Cinta Yang Kuat
Pada bagian ke satu, telah dikutipkan surat Aali Imraan/3:31 yang terjemahannya sebagai
berikut, “Jika kamu mencintai Allah maka ikutilah aku, niscaya Allah mencintai kamu dan menutupi
dosa-dosa kamu. Allah Maha Pengampun dan Maha Pemurah.”
Dalam kehidupan ini banyak orang yang tidak bisa membedakan antara kata “mengikuti” dan
“meniru”. Yang diperintahkan kepada umat manusia adalah “mengikuti” atau “ittiba‘”, bukan meniru.
Hal ini jelas, karena manusia bukanlah hewan. Manusia adalah sebuah kepribadian yang bisa tumbuh
dan berkembang. Manusia adalah kepribadian yang dapat tumbuh dewasa. Mula-mula manusia tumbuh
menjadi “kanak-kanak” yang sifatnya hanya meniru. Ia berusaha meniru perilaku di lingkungannya.

**Yang Diminta:** Ubahlah kutipan tentang cinta yang kuat dengan menyalin kembali seluruh bagiannya dari "Cinta Yang Kuat" sampai "perilaku di lingkungannya.", lalu ganti "hewan" dengan "binatang".

**Data Mentah:**
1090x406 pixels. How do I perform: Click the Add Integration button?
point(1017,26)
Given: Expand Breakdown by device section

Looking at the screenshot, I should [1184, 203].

**Jawaban:**
Cinta Yang Kuat
Pada bagian ke satu, telah dikutipkan surat Aali Imraan/3:31 yang terjemahannya sebagai
berikut, “Jika kamu mencintai Allah maka ikutilah aku, niscaya Allah mencintai kamu dan menutupi
dosa-dosa kamu. Allah Maha Pengampun dan Maha Pemurah.”
Dalam kehidupan ini banyak orang yang tidak bisa membedakan antara kata “mengikuti” dan
“meniru”. Yang diperintahkan kepada umat manusia adalah “mengikuti” atau “ittiba‘”, bukan meniru.
Hal ini jelas, karena manusia bukanlah binatang. Manusia adalah sebuah kepribadian yang bisa tumbuh
dan berkembang. Manusia adalah kepribadian yang dapat tumbuh dewasa. Mula-mula manusia tumbuh
menjadi “kanak-kanak” yang sifatnya hanya meniru. Ia berusaha meniru perilaku di lingkungannya.